The reference solution validates that a 60-second tumbling window with 20 seconds of allowed lateness accepts fifteen of the sixteen deterministic events. One event is deliberately too late: `evt-0009`, whose event time belongs to the 09:00 window but arrives after the watermark has advanced beyond it.

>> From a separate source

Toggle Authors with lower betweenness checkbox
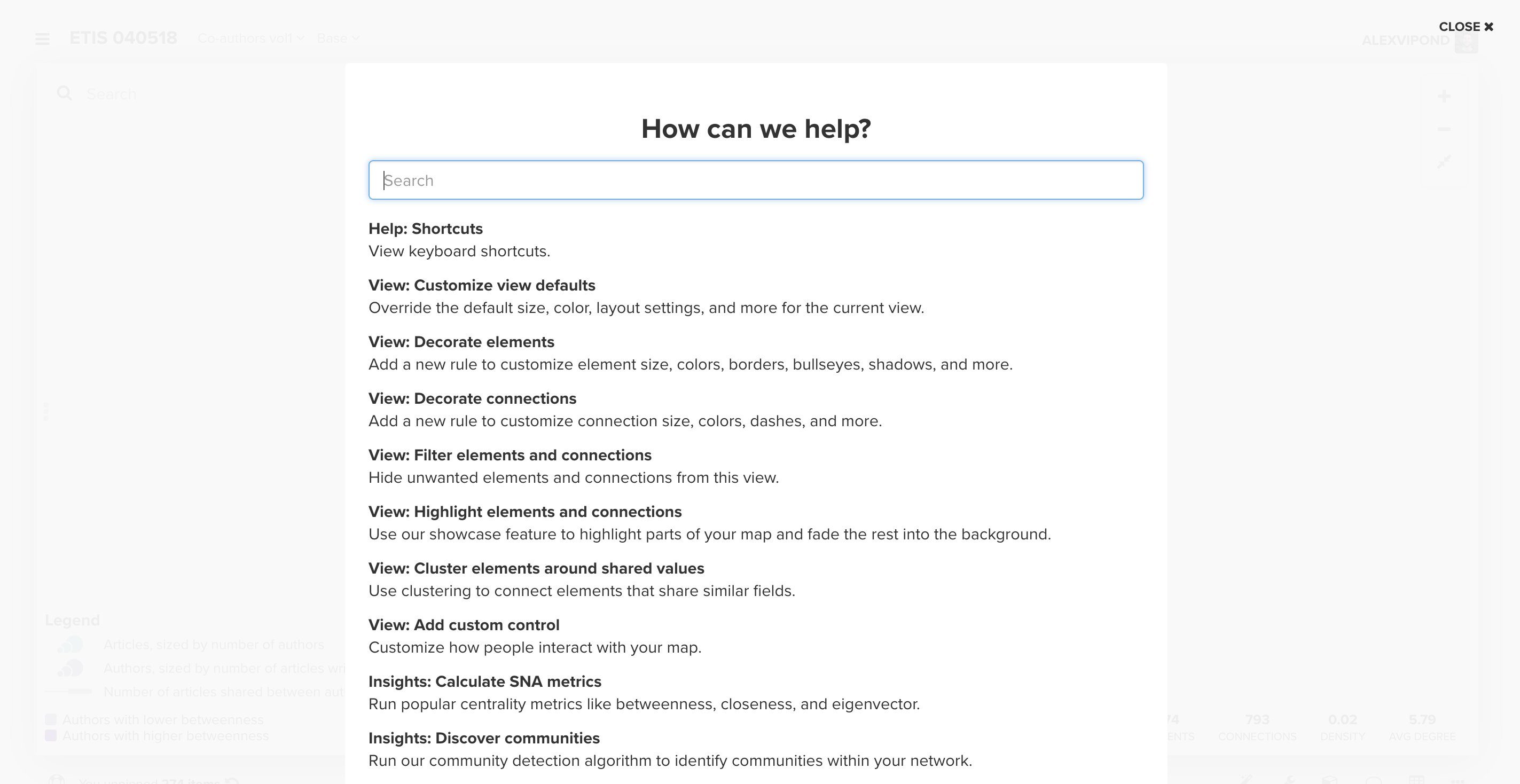The image size is (1520, 784). click(x=51, y=719)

| Window | Event Count | Unique Users | Purchases | Revenue | Interpretation |
|---|---:|---:|---:|---:|---|
| `2026-06-02T09:00:00Z` | 4 | 3 | 0 | `0.00` | The first minute captures page and cart activity. The delayed campaign event is excluded with the 20-second lateness policy. |
| `2026-06-02T09:01:00Z` | 5 | 5 | 2 | `125.00` | The second minute contains two purchases and one delayed but still acceptable page view. |
| `2026-06-02T09:02:00Z` | 4 | 4 | 2 | `188.50` | The third minute contains cart and purchase activity. |
| `2026-06-02T09:03:00Z` | 2 | 1 | 0 | `0.00` | The final minute has browsing and cart intent from one user. |

The command below should pass exactly.

```bash
python3 shared/labs/ch09_streaming_clickstream/streaming_window_simulator.py \
  --input shared/labs/ch09_streaming_clickstream/data/clickstream_events.jsonl \
  --window-seconds 60 \
  --allowed-lateness-seconds 20 \
  --output /tmp/ch09_window_metrics.csv \
  --late-output /tmp/ch09_late_events.csv

python3 shared/labs/ch09_streaming_clickstream/validate_outputs.py \
  --actual /tmp/ch09_window_metrics.csv \
  --expected shared/labs/ch09_streaming_clickstream/expected_output/lateness_20_metrics.csv
```

With zero allowed lateness, several out-of-order events are classified as late. This is not a simulator bug; it is the intended lesson. In a production Flink or Kafka Streams job, a tighter watermark reduces correction delay but increases the probability that valid delayed events will be excluded from primary metrics. The design review should therefore document both the technical setting and the business meaning of late corrections.

## Replay runbook answer

A safe replay should read the immutable raw input, deploy the revised windowing logic to a new output namespace such as `clickstream_metrics_v2`, compare row counts and revenue totals with the previous version, and only then switch dashboards. The team should avoid overwriting the old output in place because stakeholders need a clear audit trail for why real-time numbers changed.